# [Challenge]
Please render the lines of the material below as a numbered list, leaving out any blank lines.

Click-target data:
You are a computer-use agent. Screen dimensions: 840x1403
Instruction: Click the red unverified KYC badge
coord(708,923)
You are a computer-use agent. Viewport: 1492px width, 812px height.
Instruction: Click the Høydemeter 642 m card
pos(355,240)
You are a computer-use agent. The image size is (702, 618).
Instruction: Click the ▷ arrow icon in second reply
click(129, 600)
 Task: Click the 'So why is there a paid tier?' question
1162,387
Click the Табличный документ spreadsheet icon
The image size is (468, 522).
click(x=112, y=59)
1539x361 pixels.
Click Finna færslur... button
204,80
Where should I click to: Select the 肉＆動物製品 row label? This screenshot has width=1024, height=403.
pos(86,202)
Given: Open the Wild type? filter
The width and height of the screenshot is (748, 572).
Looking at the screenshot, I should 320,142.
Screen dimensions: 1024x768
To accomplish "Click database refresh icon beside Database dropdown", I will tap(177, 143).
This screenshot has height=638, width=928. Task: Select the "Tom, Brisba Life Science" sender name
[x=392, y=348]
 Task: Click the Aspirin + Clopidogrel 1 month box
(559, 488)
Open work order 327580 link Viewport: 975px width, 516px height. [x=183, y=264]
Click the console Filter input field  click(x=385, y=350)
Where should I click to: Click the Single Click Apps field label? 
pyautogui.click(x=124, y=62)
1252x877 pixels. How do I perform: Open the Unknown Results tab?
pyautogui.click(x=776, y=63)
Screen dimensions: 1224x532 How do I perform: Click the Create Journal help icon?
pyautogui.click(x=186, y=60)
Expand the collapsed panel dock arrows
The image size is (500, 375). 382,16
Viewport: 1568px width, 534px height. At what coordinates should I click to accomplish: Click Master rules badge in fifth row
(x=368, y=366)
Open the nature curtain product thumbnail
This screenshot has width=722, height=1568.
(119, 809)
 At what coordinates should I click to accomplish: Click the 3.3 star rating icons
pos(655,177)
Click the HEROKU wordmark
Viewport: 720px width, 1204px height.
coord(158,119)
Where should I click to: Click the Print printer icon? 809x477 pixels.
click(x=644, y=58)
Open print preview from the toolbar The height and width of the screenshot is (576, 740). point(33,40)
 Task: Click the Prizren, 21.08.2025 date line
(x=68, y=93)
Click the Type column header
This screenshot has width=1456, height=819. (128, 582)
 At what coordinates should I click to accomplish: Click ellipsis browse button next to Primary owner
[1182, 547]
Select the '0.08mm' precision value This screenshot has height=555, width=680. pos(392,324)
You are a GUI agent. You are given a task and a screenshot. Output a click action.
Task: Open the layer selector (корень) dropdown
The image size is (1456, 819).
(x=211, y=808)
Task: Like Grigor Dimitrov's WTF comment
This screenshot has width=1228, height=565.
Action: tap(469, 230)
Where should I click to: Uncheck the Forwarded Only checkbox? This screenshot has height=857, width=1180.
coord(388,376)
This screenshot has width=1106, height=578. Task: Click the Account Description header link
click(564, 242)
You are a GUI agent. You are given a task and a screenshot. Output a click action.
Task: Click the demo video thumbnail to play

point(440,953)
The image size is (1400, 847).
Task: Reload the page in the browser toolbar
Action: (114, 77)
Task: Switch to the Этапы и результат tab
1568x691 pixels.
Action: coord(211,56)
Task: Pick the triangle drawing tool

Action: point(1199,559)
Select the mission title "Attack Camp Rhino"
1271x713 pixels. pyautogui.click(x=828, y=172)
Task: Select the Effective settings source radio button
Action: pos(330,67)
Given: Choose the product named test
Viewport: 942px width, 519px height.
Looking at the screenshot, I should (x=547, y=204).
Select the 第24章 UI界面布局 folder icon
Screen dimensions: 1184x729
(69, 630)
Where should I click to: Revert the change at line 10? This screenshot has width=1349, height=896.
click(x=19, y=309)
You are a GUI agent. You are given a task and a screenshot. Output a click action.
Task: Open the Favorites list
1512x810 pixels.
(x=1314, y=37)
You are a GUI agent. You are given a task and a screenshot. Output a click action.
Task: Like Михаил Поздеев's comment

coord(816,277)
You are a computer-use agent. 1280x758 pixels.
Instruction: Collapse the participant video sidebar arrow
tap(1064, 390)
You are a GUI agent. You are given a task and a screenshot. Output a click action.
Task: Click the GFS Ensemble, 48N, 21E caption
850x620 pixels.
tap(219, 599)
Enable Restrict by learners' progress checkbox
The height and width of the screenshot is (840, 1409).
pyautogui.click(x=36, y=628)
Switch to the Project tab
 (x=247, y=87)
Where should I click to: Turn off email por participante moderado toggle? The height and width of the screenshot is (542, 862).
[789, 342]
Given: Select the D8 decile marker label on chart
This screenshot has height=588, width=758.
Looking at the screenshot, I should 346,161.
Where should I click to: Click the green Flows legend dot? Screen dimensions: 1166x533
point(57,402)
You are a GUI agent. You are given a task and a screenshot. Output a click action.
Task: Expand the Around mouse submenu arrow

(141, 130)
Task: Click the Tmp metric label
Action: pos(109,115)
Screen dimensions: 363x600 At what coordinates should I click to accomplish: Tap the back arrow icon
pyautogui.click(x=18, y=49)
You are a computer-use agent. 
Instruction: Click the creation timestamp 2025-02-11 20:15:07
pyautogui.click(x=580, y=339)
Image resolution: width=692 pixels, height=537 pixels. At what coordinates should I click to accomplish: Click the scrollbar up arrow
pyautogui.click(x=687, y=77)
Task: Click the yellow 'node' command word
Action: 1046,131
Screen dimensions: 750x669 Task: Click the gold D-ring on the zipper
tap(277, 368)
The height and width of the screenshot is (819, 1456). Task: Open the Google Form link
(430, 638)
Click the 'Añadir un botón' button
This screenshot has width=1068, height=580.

# [Solution to the problem]
1. You are a computer-use agent. Screen dimensions: 840x1403
2. Instruction: Click the red unverified KYC badge
3. coord(708,923)
4. You are a computer-use agent. Viewport: 1492px width, 812px height.
5. Instruction: Click the Høydemeter 642 m card
6. pos(355,240)
7. You are a computer-use agent. The image size is (702, 618).
8. Instruction: Click the ▷ arrow icon in second reply
9. click(129, 600)
10.  Task: Click the 'So why is there a paid tier?' question
11. 1162,387
12. Click the Табличный документ spreadsheet icon
13. The image size is (468, 522).
14. click(x=112, y=59)
15. 1539x361 pixels.
16. Click Finna færslur... button
17. 204,80
18. Where should I click to: Select the 肉＆動物製品 row label? This screenshot has width=1024, height=403.
19. pos(86,202)
20. Given: Open the Wild type? filter
21. The width and height of the screenshot is (748, 572).
22. Looking at the screenshot, I should 320,142.
23. Screen dimensions: 1024x768
24. To accomplish "Click database refresh icon beside Database dropdown", I will tap(177, 143).
25. This screenshot has height=638, width=928. Task: Select the "Tom, Brisba Life Science" sender name
26. [x=392, y=348]
27.  Task: Click the Aspirin + Clopidogrel 1 month box
28. (559, 488)
29. Open work order 327580 link Viewport: 975px width, 516px height. [x=183, y=264]
30. Click the console Filter input field  click(x=385, y=350)
31. Where should I click to: Click the Single Click Apps field label? 
32. pyautogui.click(x=124, y=62)
33. 1252x877 pixels. How do I perform: Open the Unknown Results tab?
34. pyautogui.click(x=776, y=63)
35. Screen dimensions: 1224x532 How do I perform: Click the Create Journal help icon?
36. pyautogui.click(x=186, y=60)
37. Expand the collapsed panel dock arrows
38. The image size is (500, 375). 382,16
39. Viewport: 1568px width, 534px height. At what coordinates should I click to accomplish: Click Master rules badge in fifth row
40. (x=368, y=366)
41. Open the nature curtain product thumbnail
42. This screenshot has width=722, height=1568.
43. (119, 809)
44.  At what coordinates should I click to accomplish: Click the 3.3 star rating icons
45. pos(655,177)
46. Click the HEROKU wordmark
47. Viewport: 720px width, 1204px height.
48. coord(158,119)
49. Where should I click to: Click the Print printer icon? 809x477 pixels.
50. click(x=644, y=58)
51. Open print preview from the toolbar The height and width of the screenshot is (576, 740). point(33,40)
52.  Task: Click the Prizren, 21.08.2025 date line
53. (x=68, y=93)
54. Click the Type column header
55. This screenshot has width=1456, height=819. (128, 582)
56.  At what coordinates should I click to accomplish: Click ellipsis browse button next to Primary owner
57. [1182, 547]
58. Select the '0.08mm' precision value This screenshot has height=555, width=680. pos(392,324)
59. You are a GUI agent. You are given a task and a screenshot. Output a click action.
60. Task: Open the layer selector (корень) dropdown
61. The image size is (1456, 819).
62. (x=211, y=808)
63. Task: Like Grigor Dimitrov's WTF comment
64. This screenshot has width=1228, height=565.
65. Action: tap(469, 230)
66. Where should I click to: Uncheck the Forwarded Only checkbox? This screenshot has height=857, width=1180.
67. coord(388,376)
68. This screenshot has width=1106, height=578. Task: Click the Account Description header link
69. click(564, 242)
70. You are a GUI agent. You are given a task and a screenshot. Output a click action.
71. Task: Click the demo video thumbnail to play
72. point(440,953)
73. The image size is (1400, 847).
74. Task: Reload the page in the browser toolbar
75. Action: (114, 77)
76. Task: Switch to the Этапы и результат tab
77. 1568x691 pixels.
78. Action: coord(211,56)
79. Task: Pick the triangle drawing tool
80. Action: point(1199,559)
81. Select the mission title "Attack Camp Rhino"
82. 1271x713 pixels. pyautogui.click(x=828, y=172)
83. Task: Select the Effective settings source radio button
84. Action: pos(330,67)
85. Given: Choose the product named test
86. Viewport: 942px width, 519px height.
87. Looking at the screenshot, I should (x=547, y=204).
88. Select the 第24章 UI界面布局 folder icon
89. Screen dimensions: 1184x729
90. (69, 630)
91. Where should I click to: Revert the change at line 10? This screenshot has width=1349, height=896.
92. click(x=19, y=309)
93. You are a GUI agent. You are given a task and a screenshot. Output a click action.
94. Task: Open the Favorites list
95. 1512x810 pixels.
96. (x=1314, y=37)
97. You are a GUI agent. You are given a task and a screenshot. Output a click action.
98. Task: Like Михаил Поздеев's comment
99. coord(816,277)
100. You are a computer-use agent. 1280x758 pixels.
101. Instruction: Collapse the participant video sidebar arrow
102. tap(1064, 390)
103. You are a GUI agent. You are given a task and a screenshot. Output a click action.
104. Task: Click the GFS Ensemble, 48N, 21E caption
105. 850x620 pixels.
106. tap(219, 599)
107. Enable Restrict by learners' progress checkbox
108. The height and width of the screenshot is (840, 1409).
109. pyautogui.click(x=36, y=628)
110. Switch to the Project tab
111.  (x=247, y=87)
112. Where should I click to: Turn off email por participante moderado toggle? The height and width of the screenshot is (542, 862).
113. [789, 342]
114. Given: Select the D8 decile marker label on chart
115. This screenshot has height=588, width=758.
116. Looking at the screenshot, I should 346,161.
117. Where should I click to: Click the green Flows legend dot? Screen dimensions: 1166x533
118. point(57,402)
119. You are a GUI agent. You are given a task and a screenshot. Output a click action.
120. Task: Expand the Around mouse submenu arrow
121. (141, 130)
122. Task: Click the Tmp metric label
123. Action: pos(109,115)
124. Screen dimensions: 363x600 At what coordinates should I click to accomplish: Tap the back arrow icon
125. pyautogui.click(x=18, y=49)
126. You are a computer-use agent. 
127. Instruction: Click the creation timestamp 2025-02-11 20:15:07
128. pyautogui.click(x=580, y=339)
129. Image resolution: width=692 pixels, height=537 pixels. At what coordinates should I click to accomplish: Click the scrollbar up arrow
130. pyautogui.click(x=687, y=77)
131. Task: Click the yellow 'node' command word
132. Action: 1046,131
133. Screen dimensions: 750x669 Task: Click the gold D-ring on the zipper
134. tap(277, 368)
135. The height and width of the screenshot is (819, 1456). Task: Open the Google Form link
136. (430, 638)
137. Click the 'Añadir un botón' button
138. This screenshot has width=1068, height=580.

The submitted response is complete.